Sixty-nine trade practice investigations remained open at the end of the target period. Of these, 34 had been open less than four months or were subsequently closed in less than four months; two had been open four to six months; six were open longer than six months; and 27 had been open at least one year.15
During the target period, the Exchange initiated 15 investigations based upon customer complaints and completed nine of them.16 The Division reviewed those nine cases, in addition to a tenth which was completed eight days after the end of the target period. Nine of the cases involved complaints relating to bad fills, while the tenth concerned a futures commission merchant ("FCM") that misinformed its customer about the customer’s market position. Nine of the cases were closed in less than four months, and one was closed in just over six months. The Division found that the investigations in these customer complaint cases were timely, thorough and well-documented.
The Division found that the Exchange’s Compliance Department has suffered significant recent staff losses that it has not yet been able to remedy because of the Exchange’s pending merger with the CSCE. Because these losses may have a serious impact on the Exchange’s trade practice surveillance program, the Division is requesting that the Exchange take steps to hire additional investigators.
The Division further found that the Exchange’s trade practice investigations were generally thorough, well-documented, and completed in a timely manner. Appropriate interviews were held, investigation files contained relevant documentation, and final investigation reports complied with Commission Regulation 8.07. The Division discovered, however, that a significant number of the trading cards collected by the Exchange in the course of trade practice investigations reflected trades made over multiple 30-minute bracket periods, in violation of Commission Regulation 1.35(j)(3). Review of the investigation files did not indicate that the Exchange was either observing or pursuing recordkeeping violations revealed during investigations.
Based on its review, the Division recommends that NYCE:
1. Report to the Division within 60 days of the date of this review its plans for hiring additional Compliance investigators, including any plans and timetables for merging the NYCE and CSCE Compliance Departments.

• • • • • • •

◆ **Set exercise 1**
Answer these questions from the trade practice review, one answer per line:
(a) How many trade practice investigations remained open at the end of the target period?
(b) How many investigations based on customer complaints did the Exchange start during the target period?
(c) Which Commission Regulation did the trading cards that recorded trades over multiple 30-minute bracket periods violate?
◆ **Set exercise 2**
Write the next part of the trade practice review, picking up after its first recommendation.

◆ **Information provided**
• • • • • • •

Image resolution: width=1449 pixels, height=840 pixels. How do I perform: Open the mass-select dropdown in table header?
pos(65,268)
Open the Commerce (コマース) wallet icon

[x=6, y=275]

• • • • • • •

◆ **Exercise response 1**
(a) Sixty-nine
(b) 15
(c) Commission Regulation 1.35(j)(3)

◆ **Exercise response 2**
2. Identify possible recordkeeping violations during the course of reviewing documents obtained in connection with an investigation, and issue appropriate sanctions to those traders whose documents are in violation.
V. DISCIPLINARY ACTIONS - SECTION 5a(b) AND COMMISSION REGULATION 1.51 (a)(7)
Under Section 5a(b) of the Act, an exchange must use information gathered through its trade monitoring system to bring appropriate disciplinary actions and to assess meaningful penalties against violators. In addition, Commission Regulation 1.51(a)(7) requires that each exchange use due diligence in maintaining a continuing affirmative action program which results in prompt, effective disciplinary action for violations of exchange rules. When reviewing disciplinary programs, the Division considers, among other factors, the support for findings made in disciplinary actions, the adequacy of sanctions imposed, and the timeliness of the procedures.17The Division also assesses compliance with Commission Regulations 8.09 and 8.17, which require, respectively, that disciplinary committees review investigation reports in a timely manner and issue either a notice of charges or a written decision stating the reasons why no further action will be taken, and that hearings be convened promptly after reasonable notice.
B. NYCE Disciplinary Action Procedures
The Exchange has three types of disciplinary committees which address violations of the Exchange’s rules. These are the Business Conduct Committee ("BCC"), the Supervisory Committee ("SC"), and the Floor Committee ("FC").18 In addition, the Exchange’s Board also has jurisdiction over Exchange disciplinary matters.
The BCC reviews investigation reports submitted by Compliance and, based on its review, directs Compliance to conduct further investigation or determines whether a prosecution for a rule violation should be instituted. The SC conducts hearings regarding rule violations, determines guilt or innocence, and fixes penalties for violations. Both the BCC and the SC may accept offers of settlement. By rule, the Board must review all settlement offers accepted by the committees, and may accept, reject, or propose modifications to the terms of the offer.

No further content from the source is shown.